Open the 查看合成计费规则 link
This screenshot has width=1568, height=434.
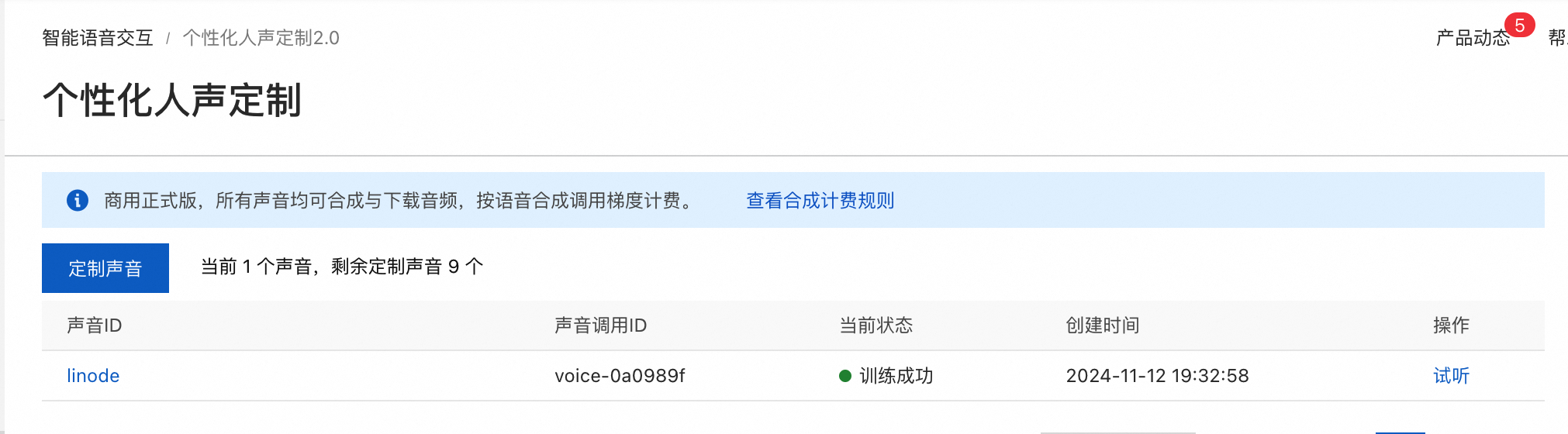[820, 201]
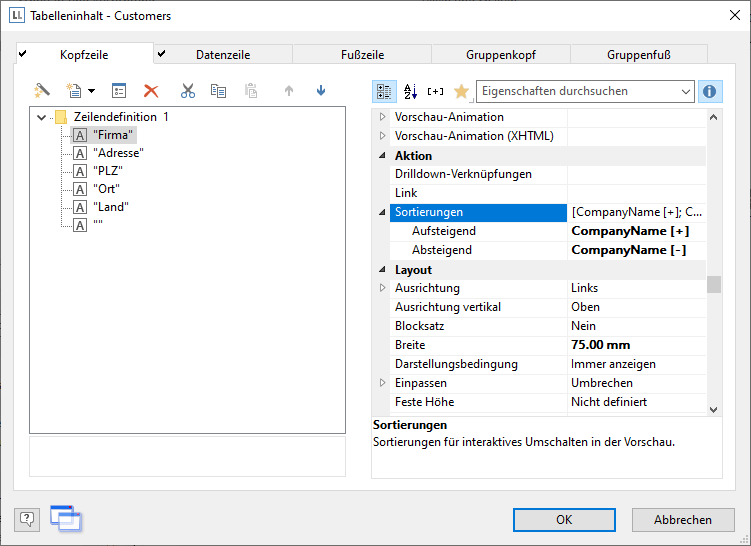Cut the selected column with scissors icon

click(x=187, y=91)
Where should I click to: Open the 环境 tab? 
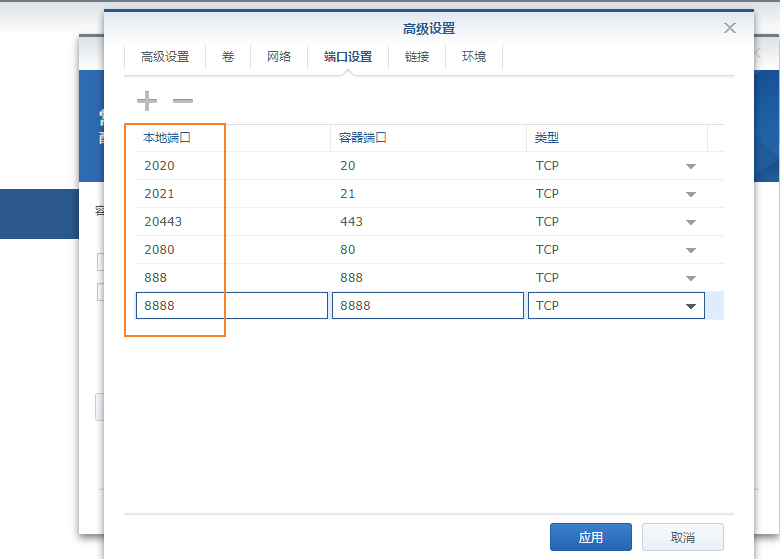[x=474, y=57]
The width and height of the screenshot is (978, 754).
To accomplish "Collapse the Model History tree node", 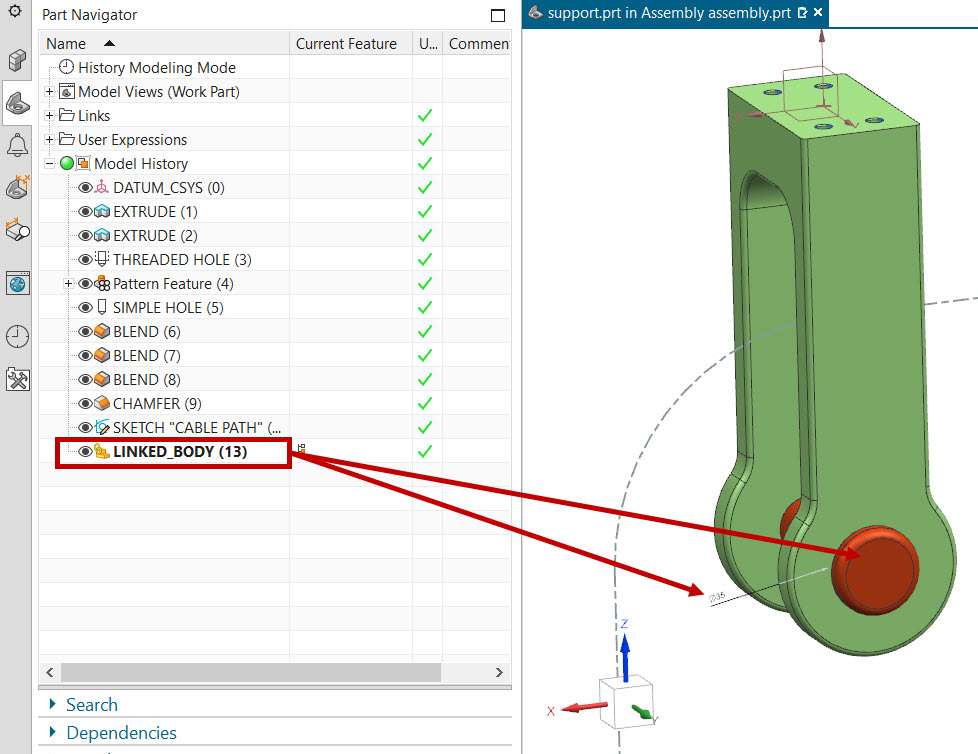I will click(x=50, y=164).
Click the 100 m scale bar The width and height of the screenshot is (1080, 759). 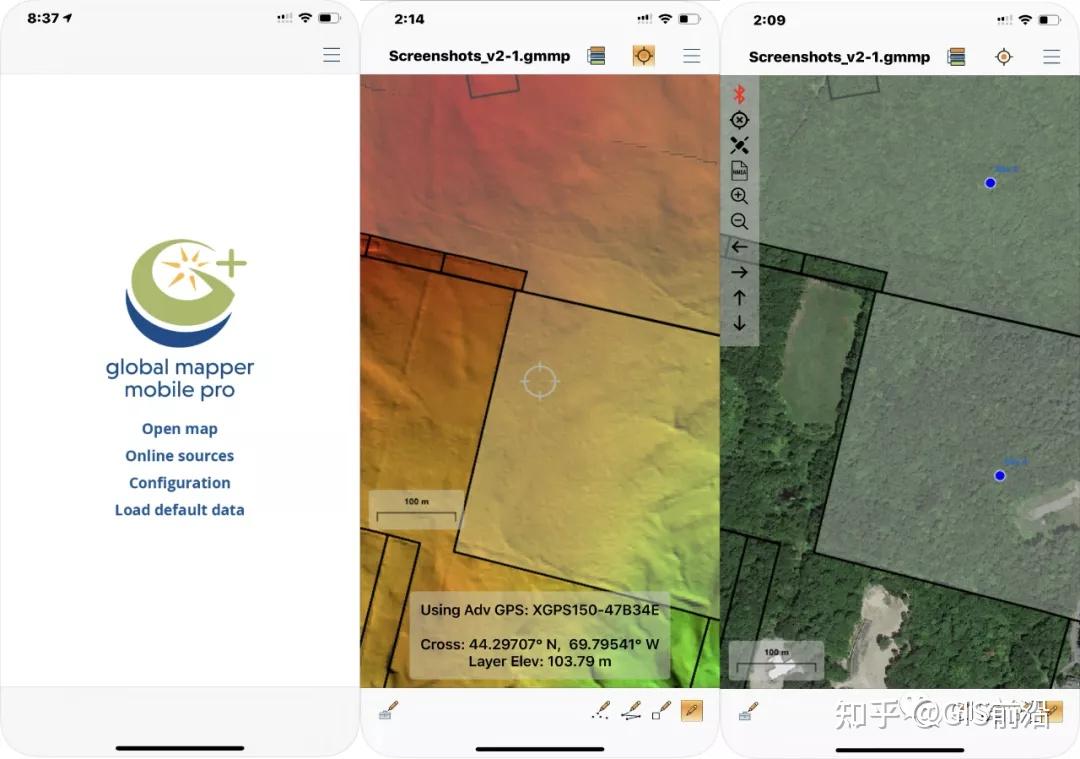pyautogui.click(x=413, y=508)
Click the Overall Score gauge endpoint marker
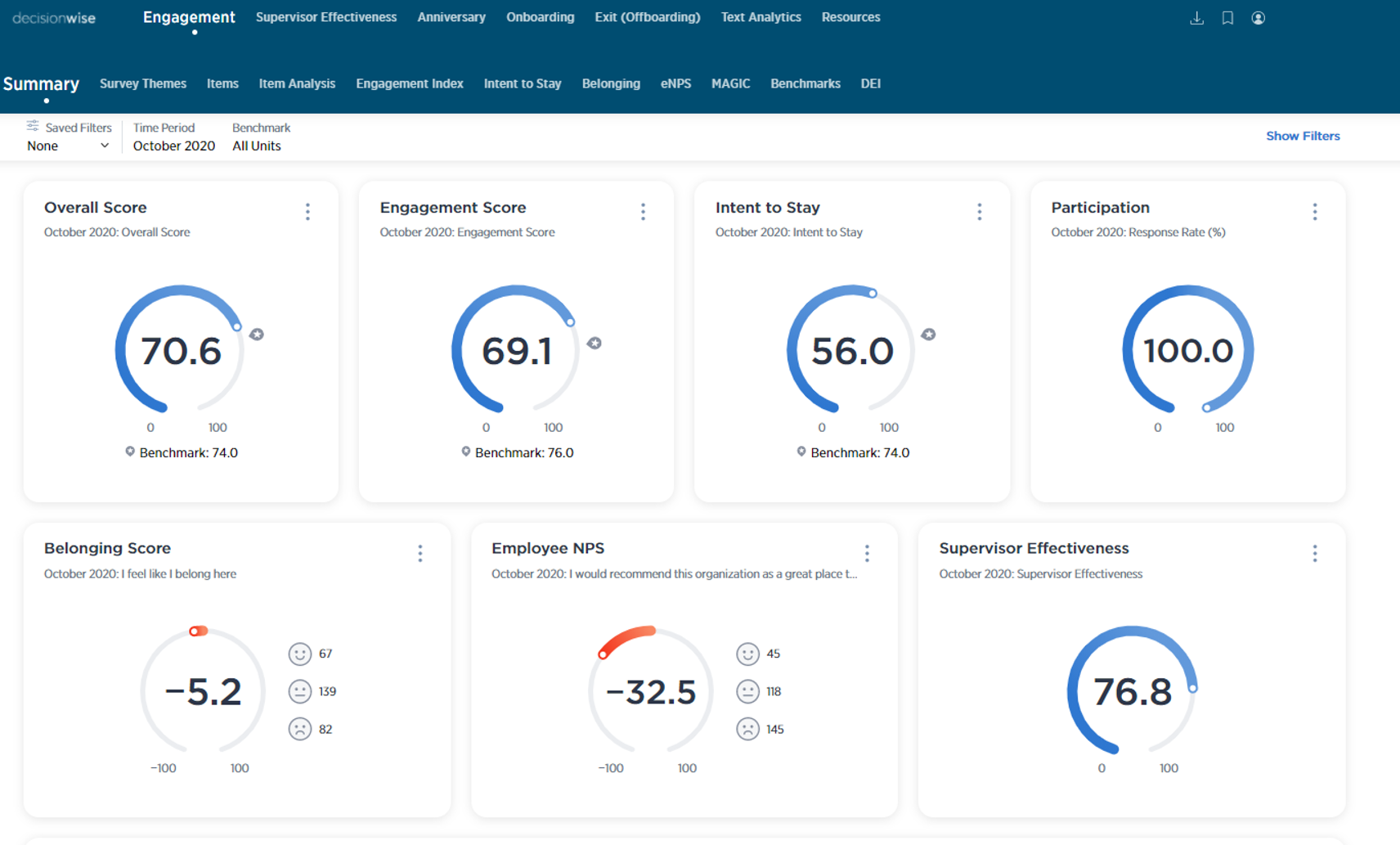The height and width of the screenshot is (845, 1400). pos(236,327)
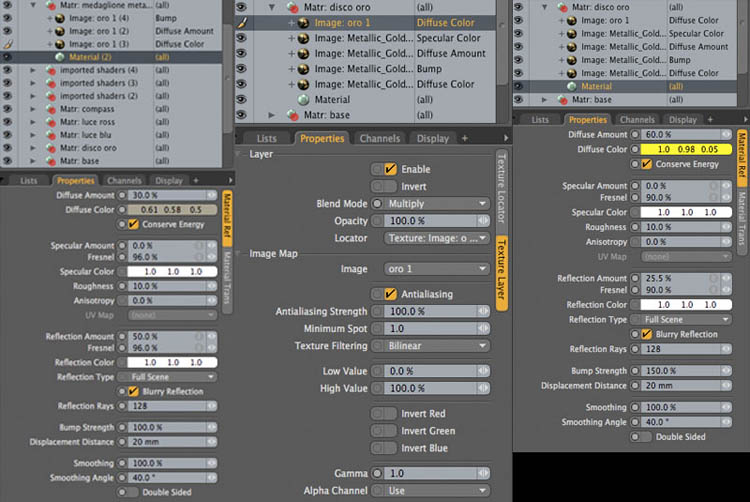Click the Gamma value input field
The image size is (750, 502).
coord(430,473)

·····

TASK STATEMENT: Please return, exactly as written, the lines from the first line of the records above through the line containing "The width and height of the screenshot is (978, 754).", both included, leaving out any pictures.

SOLUTION FOR THIS EXERCISE:
Open the 查看合成计费规则 link
This screenshot has width=1568, height=434.
[820, 201]
Cut the selected column with scissors icon

click(x=187, y=91)
Where should I click to: Open the 环境 tab? 
[x=474, y=57]
The width and height of the screenshot is (978, 754).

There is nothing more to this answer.